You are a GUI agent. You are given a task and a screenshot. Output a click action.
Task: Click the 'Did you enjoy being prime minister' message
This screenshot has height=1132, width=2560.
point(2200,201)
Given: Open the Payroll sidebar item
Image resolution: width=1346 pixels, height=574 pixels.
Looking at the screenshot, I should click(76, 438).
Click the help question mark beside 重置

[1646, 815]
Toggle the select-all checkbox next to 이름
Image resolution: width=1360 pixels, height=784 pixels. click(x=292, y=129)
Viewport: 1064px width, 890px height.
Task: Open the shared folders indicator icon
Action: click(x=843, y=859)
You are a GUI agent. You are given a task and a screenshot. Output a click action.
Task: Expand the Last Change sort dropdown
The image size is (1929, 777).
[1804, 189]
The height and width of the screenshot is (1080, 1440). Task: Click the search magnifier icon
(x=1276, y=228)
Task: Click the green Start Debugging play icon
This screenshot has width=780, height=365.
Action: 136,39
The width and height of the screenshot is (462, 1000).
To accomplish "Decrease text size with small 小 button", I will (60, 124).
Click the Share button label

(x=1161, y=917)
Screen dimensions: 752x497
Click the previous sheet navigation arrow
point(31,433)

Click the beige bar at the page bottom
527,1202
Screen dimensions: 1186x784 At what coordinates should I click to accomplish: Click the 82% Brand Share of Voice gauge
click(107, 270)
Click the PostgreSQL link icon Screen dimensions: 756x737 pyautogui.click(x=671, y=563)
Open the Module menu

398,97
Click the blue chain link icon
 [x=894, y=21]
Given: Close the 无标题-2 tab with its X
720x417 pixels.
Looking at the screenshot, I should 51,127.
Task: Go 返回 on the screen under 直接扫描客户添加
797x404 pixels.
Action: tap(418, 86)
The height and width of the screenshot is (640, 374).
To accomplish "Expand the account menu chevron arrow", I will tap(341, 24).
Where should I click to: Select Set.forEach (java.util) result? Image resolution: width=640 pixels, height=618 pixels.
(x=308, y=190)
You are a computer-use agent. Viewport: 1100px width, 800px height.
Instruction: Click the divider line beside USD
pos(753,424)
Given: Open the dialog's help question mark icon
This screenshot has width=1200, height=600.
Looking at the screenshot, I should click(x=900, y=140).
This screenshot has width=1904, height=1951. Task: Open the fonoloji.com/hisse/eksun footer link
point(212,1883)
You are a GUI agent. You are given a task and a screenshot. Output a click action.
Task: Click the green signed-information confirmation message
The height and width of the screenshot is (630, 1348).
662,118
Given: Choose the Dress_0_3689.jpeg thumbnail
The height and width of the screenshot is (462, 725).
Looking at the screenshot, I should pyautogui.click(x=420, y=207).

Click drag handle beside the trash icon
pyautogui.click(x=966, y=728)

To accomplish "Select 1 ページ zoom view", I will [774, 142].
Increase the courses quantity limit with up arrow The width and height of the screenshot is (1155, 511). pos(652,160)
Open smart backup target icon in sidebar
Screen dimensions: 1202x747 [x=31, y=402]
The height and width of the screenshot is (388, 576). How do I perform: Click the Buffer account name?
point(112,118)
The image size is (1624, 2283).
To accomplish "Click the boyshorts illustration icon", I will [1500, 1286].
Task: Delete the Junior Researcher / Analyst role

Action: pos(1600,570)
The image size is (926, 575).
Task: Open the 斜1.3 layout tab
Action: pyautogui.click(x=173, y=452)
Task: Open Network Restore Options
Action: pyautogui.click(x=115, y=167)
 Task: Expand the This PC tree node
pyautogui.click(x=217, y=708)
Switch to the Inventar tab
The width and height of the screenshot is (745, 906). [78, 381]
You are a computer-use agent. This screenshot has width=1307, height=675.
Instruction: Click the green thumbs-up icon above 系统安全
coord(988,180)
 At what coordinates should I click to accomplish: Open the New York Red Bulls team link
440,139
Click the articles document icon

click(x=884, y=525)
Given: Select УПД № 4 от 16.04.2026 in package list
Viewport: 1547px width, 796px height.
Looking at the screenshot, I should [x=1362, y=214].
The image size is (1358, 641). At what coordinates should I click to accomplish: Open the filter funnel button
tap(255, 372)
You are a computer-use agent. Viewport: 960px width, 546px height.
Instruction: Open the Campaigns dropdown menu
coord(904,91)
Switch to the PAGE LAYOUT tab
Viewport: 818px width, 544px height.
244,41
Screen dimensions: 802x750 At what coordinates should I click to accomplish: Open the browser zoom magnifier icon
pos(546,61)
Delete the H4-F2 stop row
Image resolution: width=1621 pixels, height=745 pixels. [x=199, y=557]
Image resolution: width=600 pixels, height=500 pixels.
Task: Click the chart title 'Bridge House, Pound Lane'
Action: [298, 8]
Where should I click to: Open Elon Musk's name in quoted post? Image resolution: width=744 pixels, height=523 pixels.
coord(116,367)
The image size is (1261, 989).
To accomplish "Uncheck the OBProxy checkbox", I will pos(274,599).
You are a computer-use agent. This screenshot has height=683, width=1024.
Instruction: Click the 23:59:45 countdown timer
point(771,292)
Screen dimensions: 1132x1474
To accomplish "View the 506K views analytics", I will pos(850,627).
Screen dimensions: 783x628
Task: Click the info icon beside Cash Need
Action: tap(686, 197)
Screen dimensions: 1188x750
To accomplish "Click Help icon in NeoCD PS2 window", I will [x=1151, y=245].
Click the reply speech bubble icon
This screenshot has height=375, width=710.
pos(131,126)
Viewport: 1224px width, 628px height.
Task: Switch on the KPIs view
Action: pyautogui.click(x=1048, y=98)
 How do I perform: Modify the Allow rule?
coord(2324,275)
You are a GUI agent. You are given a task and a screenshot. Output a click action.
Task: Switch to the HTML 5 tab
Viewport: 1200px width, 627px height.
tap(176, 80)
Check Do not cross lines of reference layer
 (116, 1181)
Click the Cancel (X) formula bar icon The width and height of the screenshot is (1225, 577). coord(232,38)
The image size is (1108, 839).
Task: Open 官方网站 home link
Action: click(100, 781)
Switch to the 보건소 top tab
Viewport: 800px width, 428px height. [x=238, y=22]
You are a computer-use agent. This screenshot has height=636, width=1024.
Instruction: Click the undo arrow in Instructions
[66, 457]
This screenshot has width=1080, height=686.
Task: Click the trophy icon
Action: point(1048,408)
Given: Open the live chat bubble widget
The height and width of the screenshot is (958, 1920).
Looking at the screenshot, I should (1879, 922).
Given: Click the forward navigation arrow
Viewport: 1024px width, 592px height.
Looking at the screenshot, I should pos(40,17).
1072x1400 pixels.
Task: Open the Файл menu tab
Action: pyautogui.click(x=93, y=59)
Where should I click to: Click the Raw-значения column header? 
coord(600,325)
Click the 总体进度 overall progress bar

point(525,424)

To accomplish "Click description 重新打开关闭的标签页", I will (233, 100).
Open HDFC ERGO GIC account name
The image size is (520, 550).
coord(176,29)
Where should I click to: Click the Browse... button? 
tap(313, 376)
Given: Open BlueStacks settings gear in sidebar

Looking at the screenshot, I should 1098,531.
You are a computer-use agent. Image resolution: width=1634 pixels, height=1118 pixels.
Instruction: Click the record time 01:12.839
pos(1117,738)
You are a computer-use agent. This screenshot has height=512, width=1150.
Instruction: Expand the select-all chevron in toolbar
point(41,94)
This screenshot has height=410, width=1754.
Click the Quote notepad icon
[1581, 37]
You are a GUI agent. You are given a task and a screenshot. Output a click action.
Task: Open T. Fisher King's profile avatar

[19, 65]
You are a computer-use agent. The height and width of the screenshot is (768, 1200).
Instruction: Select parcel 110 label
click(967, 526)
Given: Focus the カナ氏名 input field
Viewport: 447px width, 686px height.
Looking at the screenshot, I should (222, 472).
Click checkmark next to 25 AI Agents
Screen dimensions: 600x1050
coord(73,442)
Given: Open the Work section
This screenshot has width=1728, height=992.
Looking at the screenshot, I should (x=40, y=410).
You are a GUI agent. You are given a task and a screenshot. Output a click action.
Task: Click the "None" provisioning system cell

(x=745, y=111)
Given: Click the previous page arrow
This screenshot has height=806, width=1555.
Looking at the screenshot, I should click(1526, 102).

(What is being asked) Only one stretch of the records above is wanted: the lines between the one holding "Instruction: Click the record time 01:12.839" and the one holding "Given: Click the previous page arrow", inclusive, reproduced exactly.

(Problem solution)
Instruction: Click the record time 01:12.839
pos(1117,738)
You are a computer-use agent. This screenshot has height=512, width=1150.
Instruction: Expand the select-all chevron in toolbar
point(41,94)
This screenshot has height=410, width=1754.
Click the Quote notepad icon
[1581, 37]
You are a GUI agent. You are given a task and a screenshot. Output a click action.
Task: Open T. Fisher King's profile avatar

[19, 65]
You are a computer-use agent. The height and width of the screenshot is (768, 1200).
Instruction: Select parcel 110 label
click(967, 526)
Given: Focus the カナ氏名 input field
Viewport: 447px width, 686px height.
Looking at the screenshot, I should (222, 472).
Click checkmark next to 25 AI Agents
Screen dimensions: 600x1050
coord(73,442)
Given: Open the Work section
This screenshot has width=1728, height=992.
Looking at the screenshot, I should (x=40, y=410).
You are a GUI agent. You are given a task and a screenshot. Output a click action.
Task: Click the "None" provisioning system cell

(x=745, y=111)
Given: Click the previous page arrow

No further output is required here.